As I was trying to finish up my list, I noticed two things: 1, I didn't have any music from the 1980s, which is arguably my favorite decade for music, and 2, I didn't have any music that could really get me amped up if I were going to kill some time doing pushups or crunches while bored to tears on a desert island.  So, I went with this classic by one of the all-time great rock bands, AC/DC.  I wouldn't really consider myself a huge AC/DC fan...I'd never pay money to see them live (unless I could travel back in time to the mid-80s).  But, like Boston, AC/DC has consistently delivered hit after hit over the years, and you know exactly what you are going to get any time you put on an AC/DC record.  While their earlier stuff with Bon Scott on vocals is often regarded as their finest material, Back in Black is the band's highest-selling album of all-time.  It hits hard from the outset and stays at a fever pitch throughout.  You won't find anything truly remarkable about it, but that's never really been AC/DC's modus operandi.  What you will find is hard-hitting riff after hard-hitting riff, instantly recognizable simplistic rhythms, and the gritty screech of Brian Johnson that has become a trademark of their work.  I know, at some point, I'd get the urge to rock out and do a poor impersonation of Angus Young's duck walk, and neither would be as enjoyable as they would without some AC/DC blaring in the background.

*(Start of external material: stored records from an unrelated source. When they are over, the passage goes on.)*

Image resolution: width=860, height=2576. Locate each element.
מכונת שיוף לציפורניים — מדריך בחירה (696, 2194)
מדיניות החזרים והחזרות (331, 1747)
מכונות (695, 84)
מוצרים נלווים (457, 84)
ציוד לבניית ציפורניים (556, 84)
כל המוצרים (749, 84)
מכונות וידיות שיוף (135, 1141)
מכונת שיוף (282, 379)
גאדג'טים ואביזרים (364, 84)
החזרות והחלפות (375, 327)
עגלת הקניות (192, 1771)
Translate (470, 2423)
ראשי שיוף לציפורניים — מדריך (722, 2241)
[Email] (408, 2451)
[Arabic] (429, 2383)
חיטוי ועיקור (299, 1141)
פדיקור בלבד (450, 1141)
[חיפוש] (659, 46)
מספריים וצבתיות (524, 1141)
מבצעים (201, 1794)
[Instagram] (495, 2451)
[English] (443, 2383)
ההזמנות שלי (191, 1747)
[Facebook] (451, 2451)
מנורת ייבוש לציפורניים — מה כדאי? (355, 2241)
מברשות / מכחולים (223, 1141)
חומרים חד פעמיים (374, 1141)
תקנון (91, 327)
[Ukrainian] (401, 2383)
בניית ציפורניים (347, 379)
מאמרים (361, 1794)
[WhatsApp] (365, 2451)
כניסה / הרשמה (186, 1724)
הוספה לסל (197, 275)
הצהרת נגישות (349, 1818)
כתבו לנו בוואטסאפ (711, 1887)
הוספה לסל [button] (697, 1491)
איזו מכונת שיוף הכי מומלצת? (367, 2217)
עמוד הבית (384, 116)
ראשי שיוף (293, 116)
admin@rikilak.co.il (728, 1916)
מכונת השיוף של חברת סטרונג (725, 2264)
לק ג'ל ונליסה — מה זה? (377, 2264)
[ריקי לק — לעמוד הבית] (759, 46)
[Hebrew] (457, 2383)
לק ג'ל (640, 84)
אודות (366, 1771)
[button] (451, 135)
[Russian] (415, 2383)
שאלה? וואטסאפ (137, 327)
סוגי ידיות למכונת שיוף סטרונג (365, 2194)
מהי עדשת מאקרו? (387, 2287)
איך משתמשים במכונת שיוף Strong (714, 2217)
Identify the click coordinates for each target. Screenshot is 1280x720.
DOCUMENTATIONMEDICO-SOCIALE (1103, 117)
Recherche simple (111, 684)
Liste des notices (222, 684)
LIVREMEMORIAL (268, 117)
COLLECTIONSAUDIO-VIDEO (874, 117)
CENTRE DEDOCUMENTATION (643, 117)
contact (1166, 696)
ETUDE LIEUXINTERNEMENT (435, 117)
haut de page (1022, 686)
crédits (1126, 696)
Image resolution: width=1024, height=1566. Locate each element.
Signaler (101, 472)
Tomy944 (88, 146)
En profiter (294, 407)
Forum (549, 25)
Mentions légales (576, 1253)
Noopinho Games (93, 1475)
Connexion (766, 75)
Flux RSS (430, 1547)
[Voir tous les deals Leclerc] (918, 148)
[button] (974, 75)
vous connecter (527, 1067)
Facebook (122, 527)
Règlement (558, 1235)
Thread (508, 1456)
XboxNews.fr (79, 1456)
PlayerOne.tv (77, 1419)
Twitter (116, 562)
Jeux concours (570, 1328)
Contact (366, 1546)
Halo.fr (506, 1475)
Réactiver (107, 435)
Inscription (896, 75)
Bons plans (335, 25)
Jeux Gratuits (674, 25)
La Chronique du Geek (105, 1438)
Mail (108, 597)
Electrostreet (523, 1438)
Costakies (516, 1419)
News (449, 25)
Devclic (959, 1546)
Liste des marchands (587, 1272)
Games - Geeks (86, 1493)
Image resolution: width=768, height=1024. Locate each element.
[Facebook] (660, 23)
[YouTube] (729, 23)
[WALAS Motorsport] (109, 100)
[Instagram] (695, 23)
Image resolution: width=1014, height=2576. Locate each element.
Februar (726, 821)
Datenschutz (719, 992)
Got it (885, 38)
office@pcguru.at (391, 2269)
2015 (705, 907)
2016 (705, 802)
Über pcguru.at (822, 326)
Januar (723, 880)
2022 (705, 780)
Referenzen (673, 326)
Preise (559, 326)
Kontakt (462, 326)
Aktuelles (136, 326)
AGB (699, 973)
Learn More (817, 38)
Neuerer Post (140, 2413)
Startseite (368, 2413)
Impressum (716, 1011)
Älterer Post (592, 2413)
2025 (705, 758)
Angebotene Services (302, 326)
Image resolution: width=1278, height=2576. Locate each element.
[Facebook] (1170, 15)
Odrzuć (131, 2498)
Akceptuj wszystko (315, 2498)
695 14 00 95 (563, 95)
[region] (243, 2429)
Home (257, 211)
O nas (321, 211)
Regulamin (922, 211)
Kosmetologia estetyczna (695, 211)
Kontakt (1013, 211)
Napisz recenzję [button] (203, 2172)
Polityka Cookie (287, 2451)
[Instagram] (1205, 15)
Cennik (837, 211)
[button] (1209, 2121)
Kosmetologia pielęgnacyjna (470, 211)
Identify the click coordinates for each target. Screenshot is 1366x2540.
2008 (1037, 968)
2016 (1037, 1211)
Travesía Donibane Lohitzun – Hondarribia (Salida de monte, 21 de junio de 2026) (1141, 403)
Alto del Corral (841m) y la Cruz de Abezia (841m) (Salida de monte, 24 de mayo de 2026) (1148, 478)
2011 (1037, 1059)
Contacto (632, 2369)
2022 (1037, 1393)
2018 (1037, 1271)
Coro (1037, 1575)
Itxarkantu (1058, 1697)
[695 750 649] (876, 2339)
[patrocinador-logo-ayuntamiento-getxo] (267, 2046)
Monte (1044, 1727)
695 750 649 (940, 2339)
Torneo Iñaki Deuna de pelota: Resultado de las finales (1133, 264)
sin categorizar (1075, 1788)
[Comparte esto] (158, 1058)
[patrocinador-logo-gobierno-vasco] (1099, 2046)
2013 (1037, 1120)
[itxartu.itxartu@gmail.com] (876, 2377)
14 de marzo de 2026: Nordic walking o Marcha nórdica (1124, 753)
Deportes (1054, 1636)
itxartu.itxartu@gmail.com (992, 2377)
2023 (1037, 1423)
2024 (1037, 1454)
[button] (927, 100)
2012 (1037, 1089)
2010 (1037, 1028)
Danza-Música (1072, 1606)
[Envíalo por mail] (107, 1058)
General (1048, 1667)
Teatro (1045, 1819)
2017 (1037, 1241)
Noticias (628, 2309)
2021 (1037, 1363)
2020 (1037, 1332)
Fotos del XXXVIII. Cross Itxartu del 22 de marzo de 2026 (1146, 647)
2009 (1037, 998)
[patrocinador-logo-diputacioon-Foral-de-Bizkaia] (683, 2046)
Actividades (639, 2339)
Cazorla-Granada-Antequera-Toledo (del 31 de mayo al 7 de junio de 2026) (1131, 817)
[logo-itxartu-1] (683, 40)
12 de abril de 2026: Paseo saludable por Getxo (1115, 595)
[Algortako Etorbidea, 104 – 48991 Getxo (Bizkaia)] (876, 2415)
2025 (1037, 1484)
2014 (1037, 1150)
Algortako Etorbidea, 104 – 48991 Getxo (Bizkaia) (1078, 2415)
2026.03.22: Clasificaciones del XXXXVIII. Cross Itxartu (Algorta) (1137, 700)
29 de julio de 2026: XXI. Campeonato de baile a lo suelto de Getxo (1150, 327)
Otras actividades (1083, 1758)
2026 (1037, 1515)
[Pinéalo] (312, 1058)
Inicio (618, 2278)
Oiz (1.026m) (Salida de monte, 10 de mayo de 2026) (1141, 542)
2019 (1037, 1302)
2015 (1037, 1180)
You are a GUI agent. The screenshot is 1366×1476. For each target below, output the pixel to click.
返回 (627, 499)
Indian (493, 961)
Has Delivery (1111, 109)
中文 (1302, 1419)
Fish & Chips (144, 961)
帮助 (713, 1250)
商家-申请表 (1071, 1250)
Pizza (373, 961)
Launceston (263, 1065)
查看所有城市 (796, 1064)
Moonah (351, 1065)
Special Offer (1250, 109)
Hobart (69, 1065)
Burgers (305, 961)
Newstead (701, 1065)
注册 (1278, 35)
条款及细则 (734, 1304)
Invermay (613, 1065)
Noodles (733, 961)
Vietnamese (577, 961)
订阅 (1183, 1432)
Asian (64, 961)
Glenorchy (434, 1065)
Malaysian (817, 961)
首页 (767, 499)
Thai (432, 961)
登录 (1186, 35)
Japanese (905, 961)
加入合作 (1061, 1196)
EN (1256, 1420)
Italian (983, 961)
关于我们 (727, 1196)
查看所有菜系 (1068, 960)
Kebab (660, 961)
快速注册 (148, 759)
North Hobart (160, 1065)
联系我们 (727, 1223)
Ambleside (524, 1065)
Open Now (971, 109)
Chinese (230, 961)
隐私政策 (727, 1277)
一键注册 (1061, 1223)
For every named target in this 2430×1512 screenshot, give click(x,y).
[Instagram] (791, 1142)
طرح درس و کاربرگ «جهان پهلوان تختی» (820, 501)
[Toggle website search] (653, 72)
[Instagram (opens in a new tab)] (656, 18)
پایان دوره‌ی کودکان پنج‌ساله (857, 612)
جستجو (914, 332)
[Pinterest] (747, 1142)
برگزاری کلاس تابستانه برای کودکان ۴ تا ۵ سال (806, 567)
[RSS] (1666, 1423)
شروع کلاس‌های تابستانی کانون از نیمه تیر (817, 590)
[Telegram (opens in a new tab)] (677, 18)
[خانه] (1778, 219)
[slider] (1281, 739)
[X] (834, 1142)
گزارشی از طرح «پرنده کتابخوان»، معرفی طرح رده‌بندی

There are a ton of albums I thought deeply about including here, because there are so many to choose from.  I feel a little bad for not having any Led Zeppelin on the list, but it's mainly because Zeppelin is so hit or miss...While some of their songs are timeless classics, others are way too eccentric for my taste.  As Wayne Campbell put it in Wayne's World, "Led Zeppelin didn't write tunes that everybody liked...They left that to the Bee Gees."  They do have greatest hits compilations out there, but my favorite Zeppelin tune, "The Wanton Song" isn't on it.  And none of their studio albums are good enough, start to finish, to warrant taking along to a desert island, with the only close exception being Led Zeppelin IV.  They're still one of the best bands of all time, though, and I'd bet, if I were stranded on a desert island, I'd miss being unable to get the Led out every once in a while.  Collateral damage, I suppose.

So, that's my list of the 10 albums I'd take with me on a desert island.  My love of music made choosing only 10 a very difficult task, but if push came to shove, I'd feel pretty good about my selections.  There's a decent variety of genres and musical eras, so I don't think I'd get too bored.  And there's something for just about every mood one might find.  So, the question is...What 10 albums would you take?